=== Directions for this task ===
If an entry contains a picture, leave the picture out and reproduce everything else in the records below exactly.

=== Source information ===
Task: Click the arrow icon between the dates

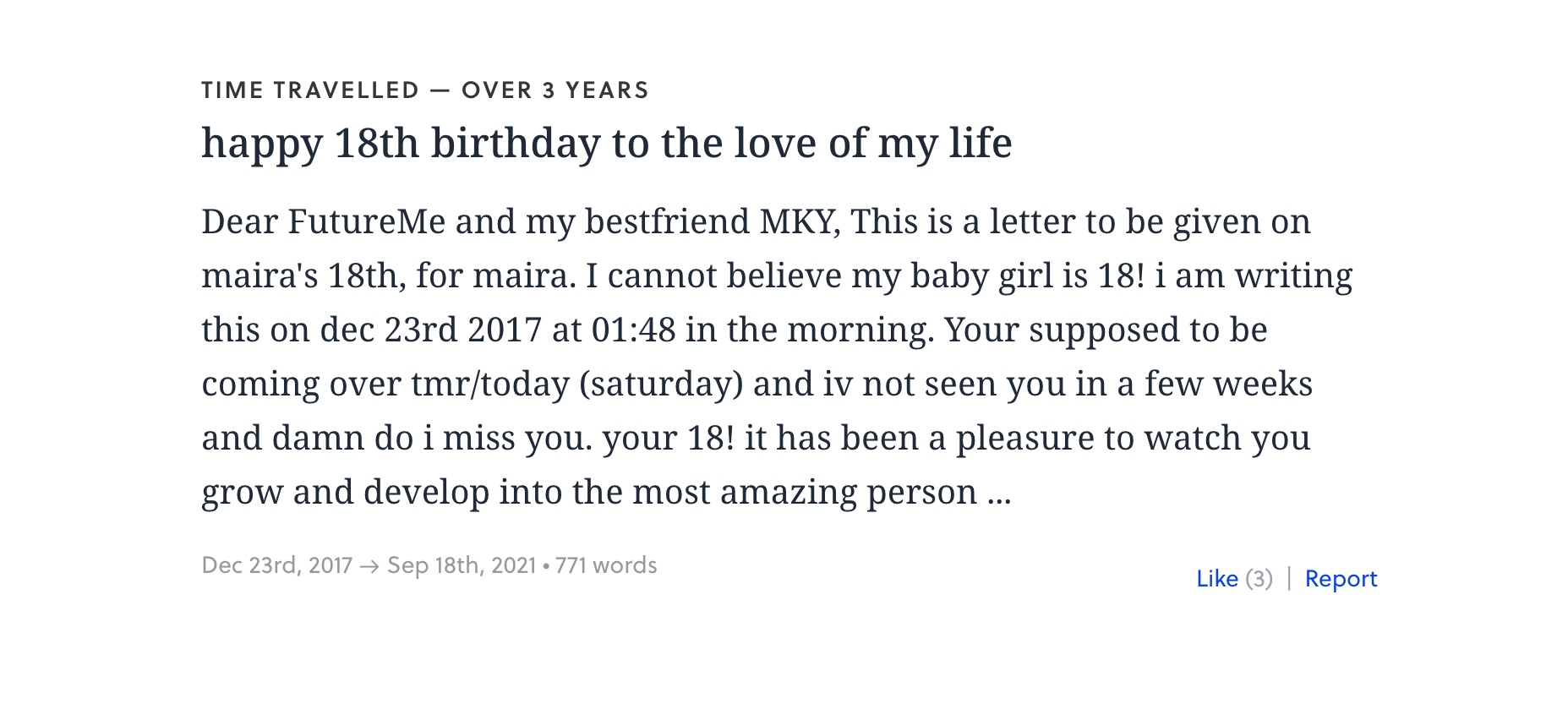Action: 369,566
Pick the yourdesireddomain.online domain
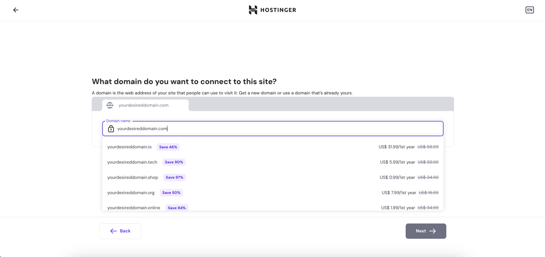 point(134,207)
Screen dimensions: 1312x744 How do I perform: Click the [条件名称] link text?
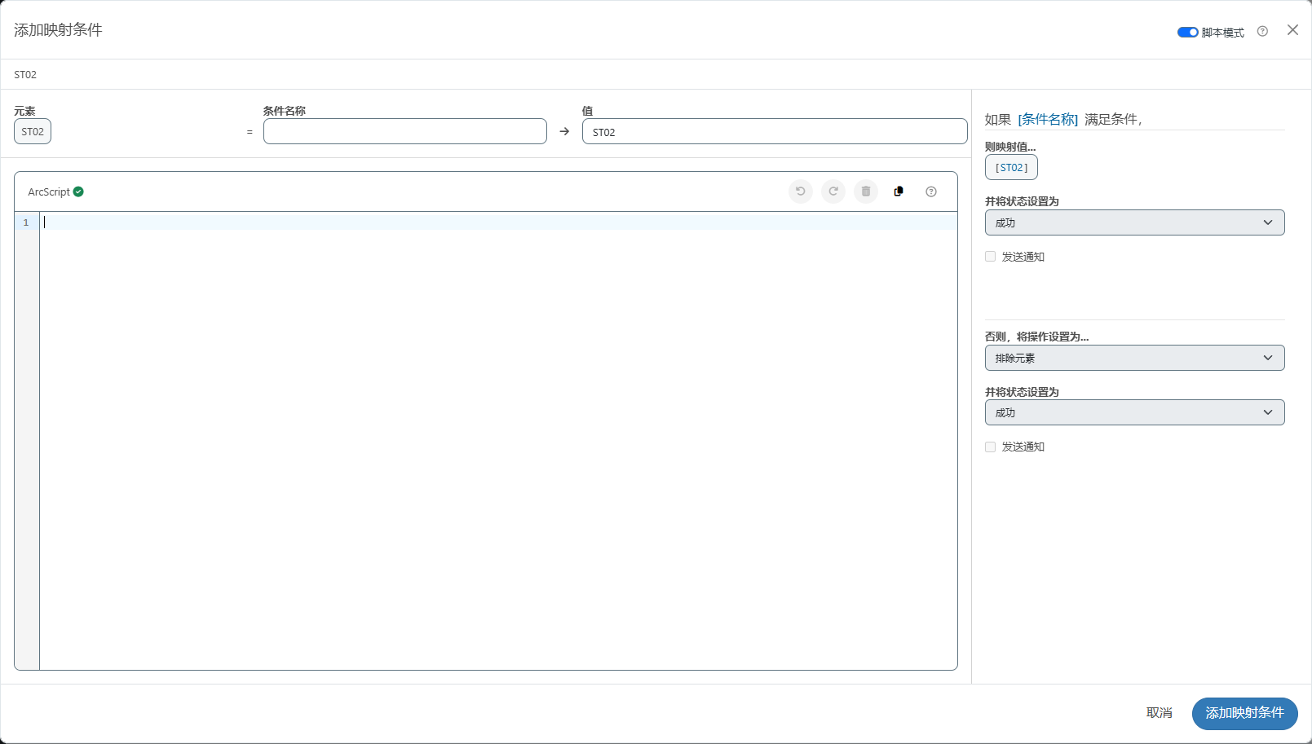pyautogui.click(x=1048, y=120)
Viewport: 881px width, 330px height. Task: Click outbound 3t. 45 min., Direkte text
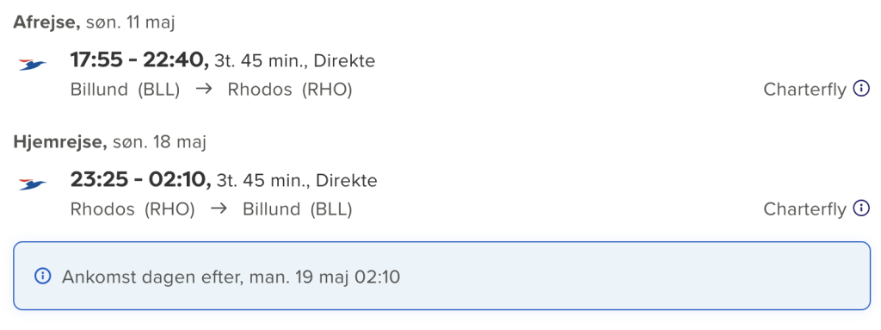click(294, 61)
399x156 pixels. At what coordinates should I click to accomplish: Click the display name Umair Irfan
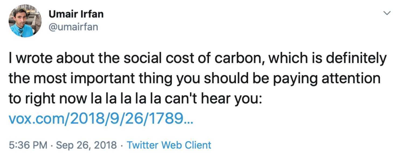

=== Answer to this problem ===
Task: Click the arrow icon between the dates

Action: 369,566
Pick the yourdesireddomain.online domain
 point(134,207)
Screen dimensions: 1312x744 How do I perform: Click the [条件名称] link text?
pyautogui.click(x=1048, y=120)
Viewport: 881px width, 330px height. Task: Click outbound 3t. 45 min., Direkte text
click(294, 61)
399x156 pixels. At what coordinates should I click to accomplish: Click the display name Umair Irfan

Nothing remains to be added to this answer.